*ABOUT THIS EXERCISE*. Below is a block of records; please copy all of them exactly.

Records from a data source:
----

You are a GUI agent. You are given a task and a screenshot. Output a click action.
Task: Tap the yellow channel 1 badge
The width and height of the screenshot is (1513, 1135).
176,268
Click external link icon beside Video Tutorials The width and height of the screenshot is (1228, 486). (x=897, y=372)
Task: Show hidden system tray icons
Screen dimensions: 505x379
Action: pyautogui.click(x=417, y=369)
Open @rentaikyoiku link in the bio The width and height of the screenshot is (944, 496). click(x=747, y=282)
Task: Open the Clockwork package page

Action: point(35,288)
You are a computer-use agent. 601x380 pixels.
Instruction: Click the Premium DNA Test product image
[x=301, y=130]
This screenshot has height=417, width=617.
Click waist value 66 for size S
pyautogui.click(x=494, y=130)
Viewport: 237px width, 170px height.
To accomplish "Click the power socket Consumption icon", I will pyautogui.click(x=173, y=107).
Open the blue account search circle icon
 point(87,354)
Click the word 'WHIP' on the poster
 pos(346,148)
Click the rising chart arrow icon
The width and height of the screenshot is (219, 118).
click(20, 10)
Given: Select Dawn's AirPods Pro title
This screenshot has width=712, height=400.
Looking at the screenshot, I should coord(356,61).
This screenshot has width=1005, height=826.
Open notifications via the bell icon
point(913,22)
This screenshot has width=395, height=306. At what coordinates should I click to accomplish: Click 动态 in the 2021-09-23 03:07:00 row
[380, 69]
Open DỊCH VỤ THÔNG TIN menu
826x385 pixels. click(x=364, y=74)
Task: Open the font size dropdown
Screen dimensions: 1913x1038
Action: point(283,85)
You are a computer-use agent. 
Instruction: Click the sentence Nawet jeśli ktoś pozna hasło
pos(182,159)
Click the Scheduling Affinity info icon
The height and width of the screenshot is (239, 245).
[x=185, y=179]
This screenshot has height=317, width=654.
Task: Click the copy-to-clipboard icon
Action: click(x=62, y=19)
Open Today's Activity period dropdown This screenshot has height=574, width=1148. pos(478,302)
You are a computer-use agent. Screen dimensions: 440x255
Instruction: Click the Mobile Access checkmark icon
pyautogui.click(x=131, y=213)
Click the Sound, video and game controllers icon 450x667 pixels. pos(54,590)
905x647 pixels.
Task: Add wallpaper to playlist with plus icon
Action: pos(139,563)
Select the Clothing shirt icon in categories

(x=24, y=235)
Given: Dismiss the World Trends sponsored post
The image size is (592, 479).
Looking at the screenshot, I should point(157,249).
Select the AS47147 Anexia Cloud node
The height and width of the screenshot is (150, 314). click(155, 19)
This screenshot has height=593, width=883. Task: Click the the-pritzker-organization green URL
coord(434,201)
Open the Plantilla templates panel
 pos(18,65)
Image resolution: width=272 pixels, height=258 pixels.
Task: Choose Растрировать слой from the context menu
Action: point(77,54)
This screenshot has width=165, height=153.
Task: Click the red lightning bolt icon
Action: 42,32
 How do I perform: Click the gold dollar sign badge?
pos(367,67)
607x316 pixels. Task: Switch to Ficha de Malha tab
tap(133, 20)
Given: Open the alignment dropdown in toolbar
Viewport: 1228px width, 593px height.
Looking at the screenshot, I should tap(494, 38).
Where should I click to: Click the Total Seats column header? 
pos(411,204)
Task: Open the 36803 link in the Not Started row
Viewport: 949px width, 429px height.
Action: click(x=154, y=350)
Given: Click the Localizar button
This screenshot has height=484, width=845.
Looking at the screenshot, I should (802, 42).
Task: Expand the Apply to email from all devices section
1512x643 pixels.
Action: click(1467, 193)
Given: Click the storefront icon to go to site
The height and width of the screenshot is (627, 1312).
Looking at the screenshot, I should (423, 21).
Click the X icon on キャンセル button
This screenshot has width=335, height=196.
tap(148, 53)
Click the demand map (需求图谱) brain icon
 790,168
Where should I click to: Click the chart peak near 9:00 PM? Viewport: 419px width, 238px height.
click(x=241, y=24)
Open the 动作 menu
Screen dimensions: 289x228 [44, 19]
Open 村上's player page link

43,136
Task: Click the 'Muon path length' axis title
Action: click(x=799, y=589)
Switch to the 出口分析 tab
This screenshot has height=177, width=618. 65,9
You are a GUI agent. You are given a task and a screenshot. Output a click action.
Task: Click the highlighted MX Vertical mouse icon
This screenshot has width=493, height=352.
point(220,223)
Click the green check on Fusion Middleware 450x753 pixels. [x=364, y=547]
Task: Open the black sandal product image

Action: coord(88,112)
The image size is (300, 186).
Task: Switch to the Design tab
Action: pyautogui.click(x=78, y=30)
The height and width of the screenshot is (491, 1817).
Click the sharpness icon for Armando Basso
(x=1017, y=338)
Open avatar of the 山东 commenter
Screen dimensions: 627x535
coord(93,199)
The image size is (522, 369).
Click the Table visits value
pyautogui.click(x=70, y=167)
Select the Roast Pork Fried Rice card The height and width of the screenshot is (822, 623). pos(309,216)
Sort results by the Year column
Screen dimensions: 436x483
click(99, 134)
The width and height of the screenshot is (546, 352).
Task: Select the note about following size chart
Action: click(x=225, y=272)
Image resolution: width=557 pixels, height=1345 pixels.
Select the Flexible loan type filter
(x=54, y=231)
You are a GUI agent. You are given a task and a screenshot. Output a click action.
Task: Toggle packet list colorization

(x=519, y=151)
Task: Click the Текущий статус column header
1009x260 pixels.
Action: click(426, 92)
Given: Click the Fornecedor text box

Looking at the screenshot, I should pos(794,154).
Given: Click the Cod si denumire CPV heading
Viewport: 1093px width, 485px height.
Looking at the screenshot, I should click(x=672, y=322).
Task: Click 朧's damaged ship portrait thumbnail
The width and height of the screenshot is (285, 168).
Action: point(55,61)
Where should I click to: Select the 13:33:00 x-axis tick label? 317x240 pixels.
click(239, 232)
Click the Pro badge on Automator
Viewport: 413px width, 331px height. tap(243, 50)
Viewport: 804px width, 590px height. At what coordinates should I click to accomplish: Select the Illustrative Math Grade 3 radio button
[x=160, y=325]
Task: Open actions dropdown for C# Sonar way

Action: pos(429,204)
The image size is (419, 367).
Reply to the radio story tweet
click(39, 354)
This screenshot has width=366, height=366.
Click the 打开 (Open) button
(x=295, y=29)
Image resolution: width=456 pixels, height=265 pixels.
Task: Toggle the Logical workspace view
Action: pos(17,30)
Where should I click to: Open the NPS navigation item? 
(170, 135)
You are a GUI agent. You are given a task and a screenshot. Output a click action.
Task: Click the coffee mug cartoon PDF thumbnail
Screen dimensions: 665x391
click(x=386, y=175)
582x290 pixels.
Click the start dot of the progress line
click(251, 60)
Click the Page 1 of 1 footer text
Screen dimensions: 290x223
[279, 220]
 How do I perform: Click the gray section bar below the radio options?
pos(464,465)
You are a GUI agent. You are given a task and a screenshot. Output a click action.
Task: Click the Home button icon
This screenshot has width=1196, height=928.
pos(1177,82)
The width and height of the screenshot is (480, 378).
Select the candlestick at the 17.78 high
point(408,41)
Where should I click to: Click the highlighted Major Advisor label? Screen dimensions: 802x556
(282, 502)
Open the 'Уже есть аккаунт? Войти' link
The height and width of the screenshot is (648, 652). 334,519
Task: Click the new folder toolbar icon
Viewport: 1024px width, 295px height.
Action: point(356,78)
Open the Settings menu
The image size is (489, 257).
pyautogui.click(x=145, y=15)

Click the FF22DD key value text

----

*TASK RESULT*.
You are a GUI agent. You are given a task and a screenshot. Output a click action.
Task: Tap the yellow channel 1 badge
The width and height of the screenshot is (1513, 1135).
176,268
Click external link icon beside Video Tutorials The width and height of the screenshot is (1228, 486). (x=897, y=372)
Task: Show hidden system tray icons
Screen dimensions: 505x379
Action: pyautogui.click(x=417, y=369)
Open @rentaikyoiku link in the bio The width and height of the screenshot is (944, 496). click(x=747, y=282)
Task: Open the Clockwork package page

Action: point(35,288)
You are a computer-use agent. 601x380 pixels.
Instruction: Click the Premium DNA Test product image
[x=301, y=130]
This screenshot has height=417, width=617.
Click waist value 66 for size S
pyautogui.click(x=494, y=130)
Viewport: 237px width, 170px height.
To accomplish "Click the power socket Consumption icon", I will pyautogui.click(x=173, y=107).
Open the blue account search circle icon
 point(87,354)
Click the word 'WHIP' on the poster
 pos(346,148)
Click the rising chart arrow icon
The width and height of the screenshot is (219, 118).
click(20, 10)
Given: Select Dawn's AirPods Pro title
This screenshot has width=712, height=400.
Looking at the screenshot, I should coord(356,61).
This screenshot has width=1005, height=826.
Open notifications via the bell icon
point(913,22)
This screenshot has width=395, height=306. At what coordinates should I click to accomplish: Click 动态 in the 2021-09-23 03:07:00 row
[380, 69]
Open DỊCH VỤ THÔNG TIN menu
826x385 pixels. click(x=364, y=74)
Task: Open the font size dropdown
Screen dimensions: 1913x1038
Action: point(283,85)
You are a computer-use agent. 
Instruction: Click the sentence Nawet jeśli ktoś pozna hasło
pos(182,159)
Click the Scheduling Affinity info icon
The height and width of the screenshot is (239, 245).
[x=185, y=179]
This screenshot has height=317, width=654.
Task: Click the copy-to-clipboard icon
Action: click(x=62, y=19)
Open Today's Activity period dropdown This screenshot has height=574, width=1148. pos(478,302)
You are a computer-use agent. Screen dimensions: 440x255
Instruction: Click the Mobile Access checkmark icon
pyautogui.click(x=131, y=213)
Click the Sound, video and game controllers icon 450x667 pixels. pos(54,590)
905x647 pixels.
Task: Add wallpaper to playlist with plus icon
Action: pos(139,563)
Select the Clothing shirt icon in categories

(x=24, y=235)
Given: Dismiss the World Trends sponsored post
The image size is (592, 479).
Looking at the screenshot, I should point(157,249).
Select the AS47147 Anexia Cloud node
The height and width of the screenshot is (150, 314). click(155, 19)
This screenshot has height=593, width=883. Task: Click the the-pritzker-organization green URL
coord(434,201)
Open the Plantilla templates panel
 pos(18,65)
Image resolution: width=272 pixels, height=258 pixels.
Task: Choose Растрировать слой from the context menu
Action: point(77,54)
This screenshot has width=165, height=153.
Task: Click the red lightning bolt icon
Action: 42,32
 How do I perform: Click the gold dollar sign badge?
pos(367,67)
607x316 pixels. Task: Switch to Ficha de Malha tab
tap(133, 20)
Given: Open the alignment dropdown in toolbar
Viewport: 1228px width, 593px height.
Looking at the screenshot, I should tap(494, 38).
Where should I click to: Click the Total Seats column header? 
pos(411,204)
Task: Open the 36803 link in the Not Started row
Viewport: 949px width, 429px height.
Action: click(x=154, y=350)
Given: Click the Localizar button
This screenshot has height=484, width=845.
Looking at the screenshot, I should (802, 42).
Task: Expand the Apply to email from all devices section
1512x643 pixels.
Action: click(1467, 193)
Given: Click the storefront icon to go to site
The height and width of the screenshot is (627, 1312).
Looking at the screenshot, I should (423, 21).
Click the X icon on キャンセル button
This screenshot has width=335, height=196.
tap(148, 53)
Click the demand map (需求图谱) brain icon
 790,168
Where should I click to: Click the chart peak near 9:00 PM? Viewport: 419px width, 238px height.
click(x=241, y=24)
Open the 动作 menu
Screen dimensions: 289x228 [44, 19]
Open 村上's player page link

43,136
Task: Click the 'Muon path length' axis title
Action: click(x=799, y=589)
Switch to the 出口分析 tab
This screenshot has height=177, width=618. 65,9
You are a GUI agent. You are given a task and a screenshot. Output a click action.
Task: Click the highlighted MX Vertical mouse icon
This screenshot has width=493, height=352.
point(220,223)
Click the green check on Fusion Middleware 450x753 pixels. [x=364, y=547]
Task: Open the black sandal product image

Action: coord(88,112)
The image size is (300, 186).
Task: Switch to the Design tab
Action: pyautogui.click(x=78, y=30)
The height and width of the screenshot is (491, 1817).
Click the sharpness icon for Armando Basso
(x=1017, y=338)
Open avatar of the 山东 commenter
Screen dimensions: 627x535
coord(93,199)
The image size is (522, 369).
Click the Table visits value
pyautogui.click(x=70, y=167)
Select the Roast Pork Fried Rice card The height and width of the screenshot is (822, 623). pos(309,216)
Sort results by the Year column
Screen dimensions: 436x483
click(99, 134)
The width and height of the screenshot is (546, 352).
Task: Select the note about following size chart
Action: click(x=225, y=272)
Image resolution: width=557 pixels, height=1345 pixels.
Select the Flexible loan type filter
(x=54, y=231)
You are a GUI agent. You are given a task and a screenshot. Output a click action.
Task: Toggle packet list colorization

(x=519, y=151)
Task: Click the Текущий статус column header
1009x260 pixels.
Action: click(426, 92)
Given: Click the Fornecedor text box

Looking at the screenshot, I should pos(794,154).
Given: Click the Cod si denumire CPV heading
Viewport: 1093px width, 485px height.
Looking at the screenshot, I should click(x=672, y=322).
Task: Click 朧's damaged ship portrait thumbnail
The width and height of the screenshot is (285, 168).
Action: point(55,61)
Where should I click to: Select the 13:33:00 x-axis tick label? 317x240 pixels.
click(239, 232)
Click the Pro badge on Automator
Viewport: 413px width, 331px height. tap(243, 50)
Viewport: 804px width, 590px height. At what coordinates should I click to accomplish: Select the Illustrative Math Grade 3 radio button
[x=160, y=325]
Task: Open actions dropdown for C# Sonar way

Action: pos(429,204)
The image size is (419, 367).
Reply to the radio story tweet
click(39, 354)
This screenshot has width=366, height=366.
Click the 打开 (Open) button
(x=295, y=29)
Image resolution: width=456 pixels, height=265 pixels.
Task: Toggle the Logical workspace view
Action: pos(17,30)
Where should I click to: Open the NPS navigation item? 
(170, 135)
You are a GUI agent. You are given a task and a screenshot. Output a click action.
Task: Click the coffee mug cartoon PDF thumbnail
Screen dimensions: 665x391
click(x=386, y=175)
582x290 pixels.
Click the start dot of the progress line
click(251, 60)
Click the Page 1 of 1 footer text
Screen dimensions: 290x223
[279, 220]
 How do I perform: Click the gray section bar below the radio options?
pos(464,465)
You are a GUI agent. You are given a task and a screenshot. Output a click action.
Task: Click the Home button icon
This screenshot has width=1196, height=928.
pos(1177,82)
The width and height of the screenshot is (480, 378).
Select the candlestick at the 17.78 high
point(408,41)
Where should I click to: Click the highlighted Major Advisor label? Screen dimensions: 802x556
(282, 502)
Open the 'Уже есть аккаунт? Войти' link
The height and width of the screenshot is (648, 652). 334,519
Task: Click the new folder toolbar icon
Viewport: 1024px width, 295px height.
Action: point(356,78)
Open the Settings menu
The image size is (489, 257).
pyautogui.click(x=145, y=15)

Click the FF22DD key value text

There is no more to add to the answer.